Last week’s meeting of Battersea Council agreed that the Mayor and Town Clerk were to administer the power granted to the Council under the National Registration Act.  The National Registration Act 1915 provided for a register of all persons between the ages of 15 and 65, who were not members of the Armed Forces.  More information about how it was used for recruitment can be found here.  As a result, posters had to be produced informing everyone of the deadline for registration – an example from our collection is below.

  National Register Poster, 1915

Battersea Battalion Correspondence, ref: MBB/8/2/15

South Western Star available on microfilm

13th – 19th July 1915: Battersea Council controversy and Edward Thomas plans to join up

The minutes of the Battersea Borough Council meeting of 14 July 1915 do not give much hint of a controversial meeting.  Amidst the usual business, four members of staff from the Highways department were given permission to join the Forces (W Franklin, labourer; J Connolly, roadman; R G Vollar, pavior; G W Sinden, labourer), as were W J Kelly, a second class clerk with the Borough Surveyor’s department and J Lee, whose permission came from the Baths and Washhouses Committee but doesn’t record his occupation.  There was also a decision not to pay an additional War Bonus requested by the London, Erith and Southall District Allied Engineering Trades Joint Committee.

The controversy, well reported by the South Western Star but only hinted at in the minutes, was over the reduction in labour required by the Highways Department.  The recommendation was for the Council to approve the road cleansing section going from 142 workmen to 100, pensioning 30 of the men and saving £1784 18s a year (roughly £76,857 in today’s money).  Mr Willis stood down as leader of the Progressives on Battersea Council, because they had wanted to refer all the reductions back to the Finance Committee and raise the money to keep the posts by further appealing to the ratepayers.  The Star refers to this as a “noble stand”.  After much discussion over whether other Committees were also cutting back, and if it was right to cut jobs – with one councillor protesting that it was taking bread out of the mouths of the poor and he could not agree as he was a “trade union leader” – the decision eventually went to a vote.  33 members of the Council voted in favour, and 22 against.  This caused uproar in the gallery, with people calling Mr Willis a traitor and a turncoat – although the Star acknowledged that Mr Willis was clearly affected by emotion during the proceedings.

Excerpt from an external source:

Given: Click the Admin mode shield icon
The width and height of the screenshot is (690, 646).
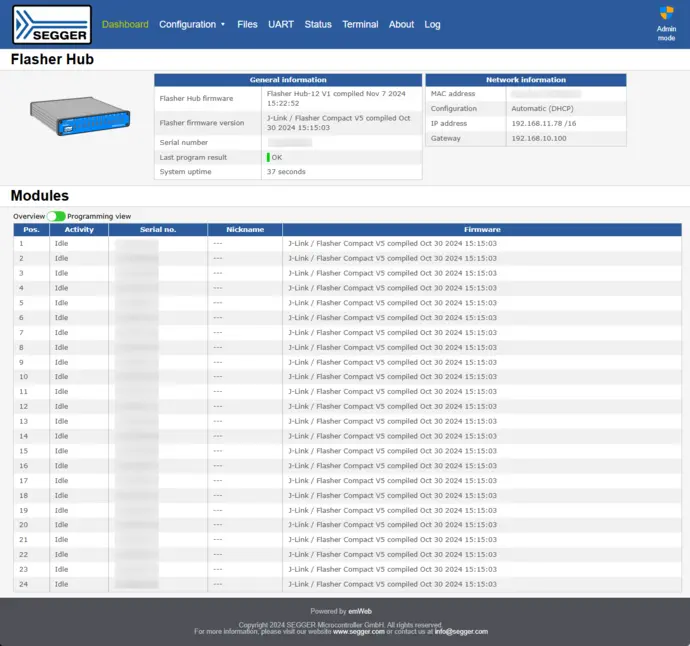Looking at the screenshot, I should coord(666,14).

Elsewhere the paper reports on the ongoing recruitment drive, saying that there were now 100 men in the Battersea battalion.  It also records that Wandsworth had instituted a “corps of lady recruiters… Battersea will go one better, it always does when in competition with Wandsworth.  Wait a little while and we shall have a recruiting procession in Battersea that will make Wandsworth despair”.

The recruitment drive across the country was clearly having an effect, as on 15th July the writer and critic Edward Thomas wrote to his friend, Eleanor Farjeon:

My mystery was this.  I have just seen the doctor and been passed by him + am coming up to town again on Monday to join the Artists Rifles…

Wandsworth Heritage Service holds Thomas’s letters to Eleanor Farjeon and we’ll be coming back to what he writes about his experiences in future weeks.